__Directions for this task__: Transcribe every record in full, keeping it exactly the same.

(Data entries)
# # # # # # #
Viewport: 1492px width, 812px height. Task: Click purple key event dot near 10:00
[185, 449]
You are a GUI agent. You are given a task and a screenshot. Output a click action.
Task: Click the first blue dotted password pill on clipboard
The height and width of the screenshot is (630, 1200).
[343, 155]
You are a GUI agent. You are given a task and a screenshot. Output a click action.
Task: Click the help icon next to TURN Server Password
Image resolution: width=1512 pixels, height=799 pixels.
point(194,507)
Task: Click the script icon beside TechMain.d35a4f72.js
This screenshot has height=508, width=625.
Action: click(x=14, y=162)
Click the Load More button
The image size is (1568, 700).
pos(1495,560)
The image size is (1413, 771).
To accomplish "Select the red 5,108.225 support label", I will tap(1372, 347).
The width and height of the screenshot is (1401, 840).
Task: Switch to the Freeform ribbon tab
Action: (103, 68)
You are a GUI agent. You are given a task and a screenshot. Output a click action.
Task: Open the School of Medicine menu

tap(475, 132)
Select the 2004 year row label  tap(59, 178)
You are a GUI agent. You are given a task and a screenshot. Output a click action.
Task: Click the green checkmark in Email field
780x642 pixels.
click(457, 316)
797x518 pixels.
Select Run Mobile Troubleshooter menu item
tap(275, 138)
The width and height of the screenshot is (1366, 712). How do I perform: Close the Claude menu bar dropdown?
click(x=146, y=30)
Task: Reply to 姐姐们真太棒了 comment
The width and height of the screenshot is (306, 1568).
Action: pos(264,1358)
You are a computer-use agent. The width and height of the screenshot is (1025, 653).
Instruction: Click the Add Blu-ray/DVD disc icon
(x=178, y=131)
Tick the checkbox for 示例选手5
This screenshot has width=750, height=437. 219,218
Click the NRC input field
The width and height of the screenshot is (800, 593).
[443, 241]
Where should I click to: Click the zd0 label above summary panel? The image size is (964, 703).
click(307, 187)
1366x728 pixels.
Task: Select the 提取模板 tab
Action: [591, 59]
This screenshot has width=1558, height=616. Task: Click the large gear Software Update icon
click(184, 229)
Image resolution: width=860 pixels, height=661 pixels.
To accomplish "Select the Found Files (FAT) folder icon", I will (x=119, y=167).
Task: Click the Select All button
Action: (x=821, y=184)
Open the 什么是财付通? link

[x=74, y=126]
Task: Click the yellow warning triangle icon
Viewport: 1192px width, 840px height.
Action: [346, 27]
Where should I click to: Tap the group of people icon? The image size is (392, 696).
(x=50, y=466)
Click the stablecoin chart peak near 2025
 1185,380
# # # # # # #
__Written reply__:
Viewport: 1492px width, 812px height. Task: Click purple key event dot near 10:00
[185, 449]
You are a GUI agent. You are given a task and a screenshot. Output a click action.
Task: Click the first blue dotted password pill on clipboard
The height and width of the screenshot is (630, 1200).
[343, 155]
You are a GUI agent. You are given a task and a screenshot. Output a click action.
Task: Click the help icon next to TURN Server Password
Image resolution: width=1512 pixels, height=799 pixels.
point(194,507)
Task: Click the script icon beside TechMain.d35a4f72.js
This screenshot has height=508, width=625.
Action: click(x=14, y=162)
Click the Load More button
The image size is (1568, 700).
pos(1495,560)
The image size is (1413, 771).
To accomplish "Select the red 5,108.225 support label", I will tap(1372, 347).
The width and height of the screenshot is (1401, 840).
Task: Switch to the Freeform ribbon tab
Action: (103, 68)
You are a GUI agent. You are given a task and a screenshot. Output a click action.
Task: Open the School of Medicine menu

tap(475, 132)
Select the 2004 year row label  tap(59, 178)
You are a GUI agent. You are given a task and a screenshot. Output a click action.
Task: Click the green checkmark in Email field
780x642 pixels.
click(457, 316)
797x518 pixels.
Select Run Mobile Troubleshooter menu item
tap(275, 138)
The width and height of the screenshot is (1366, 712). How do I perform: Close the Claude menu bar dropdown?
click(x=146, y=30)
Task: Reply to 姐姐们真太棒了 comment
The width and height of the screenshot is (306, 1568).
Action: pos(264,1358)
You are a computer-use agent. The width and height of the screenshot is (1025, 653).
Instruction: Click the Add Blu-ray/DVD disc icon
(x=178, y=131)
Tick the checkbox for 示例选手5
This screenshot has width=750, height=437. 219,218
Click the NRC input field
The width and height of the screenshot is (800, 593).
[443, 241]
Where should I click to: Click the zd0 label above summary panel? The image size is (964, 703).
click(307, 187)
1366x728 pixels.
Task: Select the 提取模板 tab
Action: [591, 59]
This screenshot has width=1558, height=616. Task: Click the large gear Software Update icon
click(184, 229)
Image resolution: width=860 pixels, height=661 pixels.
To accomplish "Select the Found Files (FAT) folder icon", I will (x=119, y=167).
Task: Click the Select All button
Action: (x=821, y=184)
Open the 什么是财付通? link

[x=74, y=126]
Task: Click the yellow warning triangle icon
Viewport: 1192px width, 840px height.
Action: [346, 27]
Where should I click to: Tap the group of people icon? The image size is (392, 696).
(x=50, y=466)
Click the stablecoin chart peak near 2025
 1185,380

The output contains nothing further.